__Short task__.
Swap "Outline" for "Layers" and write out the lines from the one containing "This screenshot has height=325, width=577." through the end of the items, with nothing else changed. Leave the pictures out.

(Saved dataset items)

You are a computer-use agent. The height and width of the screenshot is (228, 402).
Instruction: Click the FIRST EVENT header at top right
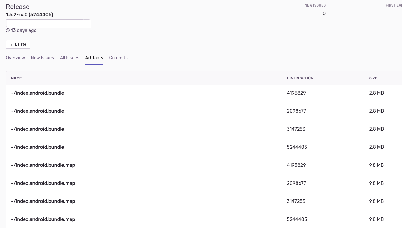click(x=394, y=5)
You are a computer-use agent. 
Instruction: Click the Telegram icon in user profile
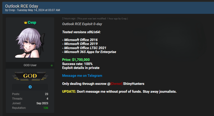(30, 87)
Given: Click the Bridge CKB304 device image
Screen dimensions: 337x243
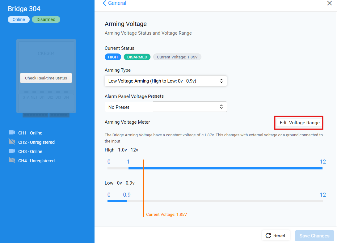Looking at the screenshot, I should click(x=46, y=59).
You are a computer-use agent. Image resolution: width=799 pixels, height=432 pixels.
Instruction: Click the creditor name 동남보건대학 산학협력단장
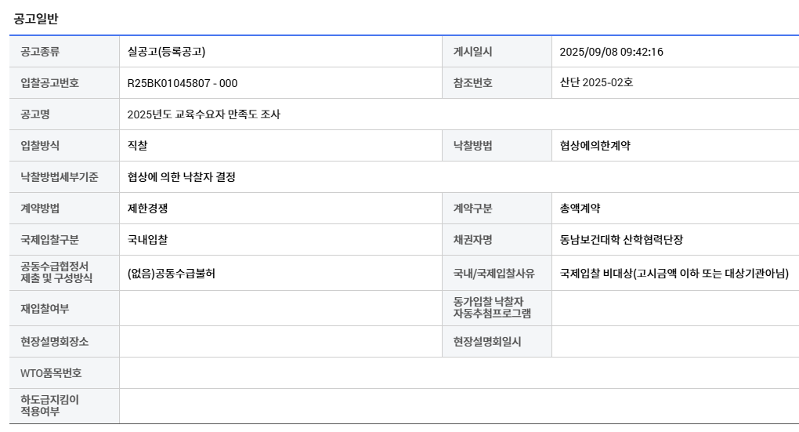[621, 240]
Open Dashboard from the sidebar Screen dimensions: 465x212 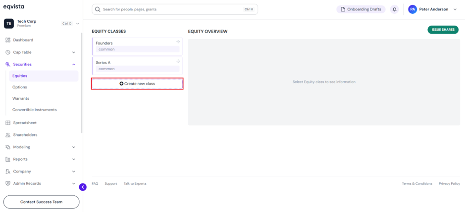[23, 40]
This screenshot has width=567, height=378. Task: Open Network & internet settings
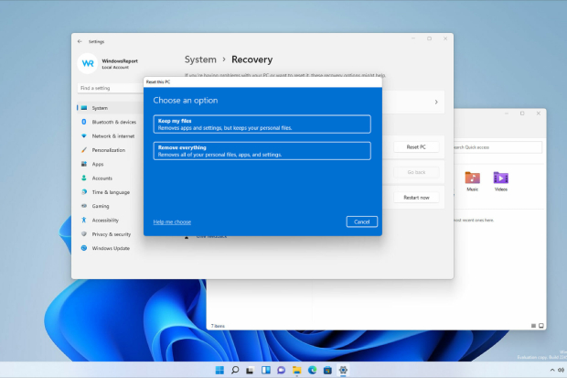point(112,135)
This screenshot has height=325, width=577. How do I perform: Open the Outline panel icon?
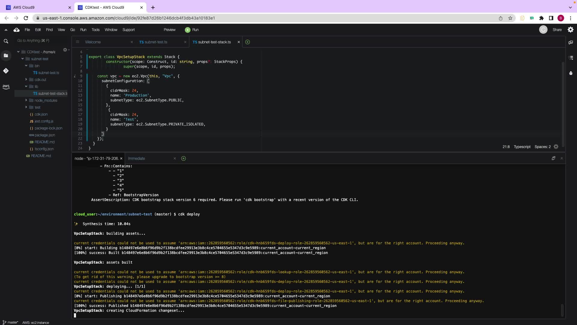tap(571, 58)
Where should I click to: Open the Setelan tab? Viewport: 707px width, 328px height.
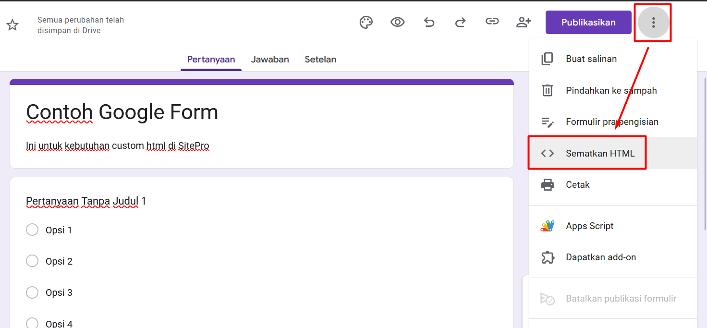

__Correct output__.
This screenshot has height=325, width=577. How do I perform: Open the Layers panel icon?
tap(571, 58)
Where should I click to: Open the Setelan tab? Viewport: 707px width, 328px height.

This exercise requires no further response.